Admittedly, not all people are as capable of empathy. This is another way I consider myself fortunate. Emotional and cognitive development is more of a challenge for some people than others, but innate abilities notwithstanding, growing up and being nurtured in an environment that doesn’t encourage sexism or racism is a significant advantage. When you are raised to see people for their differences as simply different, and not deficits, those teachings are not easily derailed by less reasonable and more bigoted perspectives.
In practicing my gratitude through empathy, I don’t fool myself into thinking the world is any fairer or that I am somehow entitled or more deserving of what I have. I don’t think that suffering is a necessity for progress or that it is to be put upon some pedestal, either. However, in a world where it seems progress occurs always as a result of sacrifice, we should know the full price of oppression and remember it, because it seems as though we are still financing something for which we’ve been holding the title for decades, if not centuries.

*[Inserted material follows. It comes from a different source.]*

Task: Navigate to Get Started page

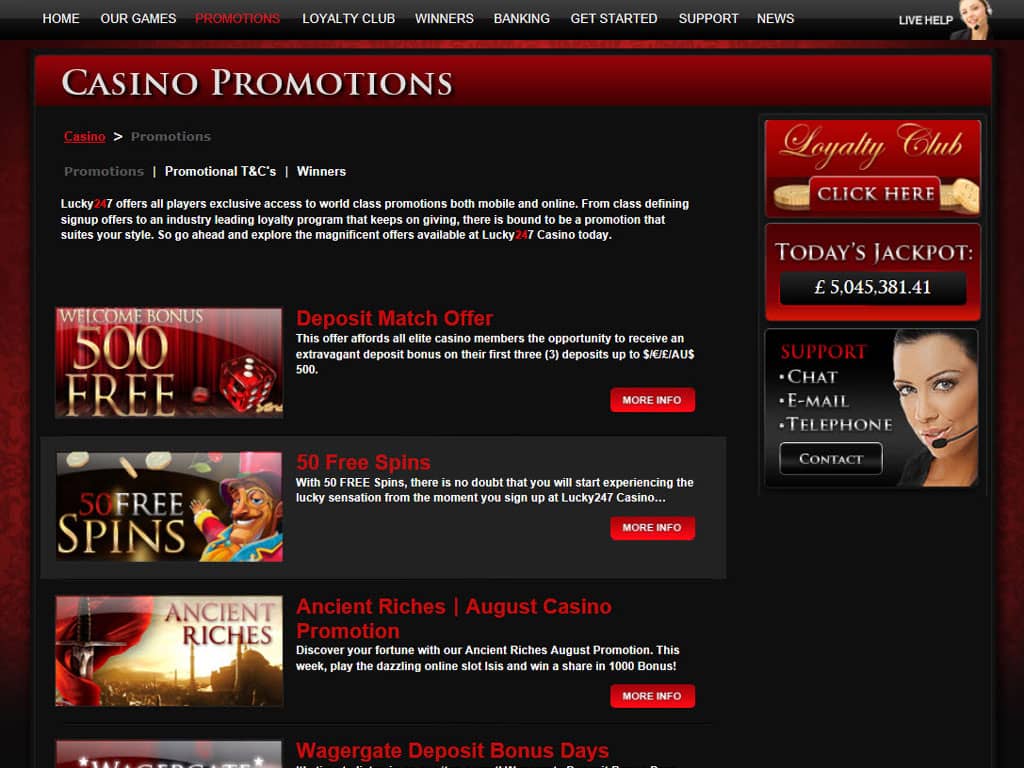Action: (x=614, y=19)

I don’t pretend that the US was not founded on injustice or that it hasn’t been a bloody uphill battle to right those wrongs even to this day. The Native Americans and African Americans, once savages and slaves for the benefit of an entity to which they had no claim, still experience second class citizenship. The law of the land that “all men are created equal” has no place in the insidious dealings that still occur on the basis of race, class, and gender. The fact that these prejudices still exist in the face of denials against them are plain when you take even a moment to put yourself into the shoes of the people that have to endure them continuously.
This is why we need empathy. It isn’t enough to know these biases exist somewhere and are surely a problem, but to avoid interacting with them personally. Pointing the finger at general inequities and calling them “real” doesn’t mean that we aren’t still in denial when it comes to our own thoughts and dealings with people that are somehow different than we are. We can’t allow ourselves to become distant from the struggles of others and to delude ourselves into thinking we can play no part in progress. Listening to other people and caring about them is progress.
As an atheist, my gratitude for having all that I have and being all that I am is not sent off into some wispy oblivion to float about with frivolous wishes and earnest desperation. My gratitude is what reminds me that I am strong and that I have the resources to prevail in my efforts. When my gratitude is flagging, I ask those who care about me for help, and it is their empathy and concern that gives it back to me. This is what I would wish for those who cannot feel gratitude this holiday, or for those who lack it in any aspect of their lives. I would not expect gratitude to be something everyone can have at all times, but it is something many of us can facilitate. Have empathy for the oppressed and for those who struggle in the face of injustice. If you all you can do is listen to their stories, then listen, and tell others the stories that you hear. On a national holiday that focuses on the sentiment of being thankful, it is important for those of us who are to remember why and to not forget those who are still struggling to make that a reality for themselves and others.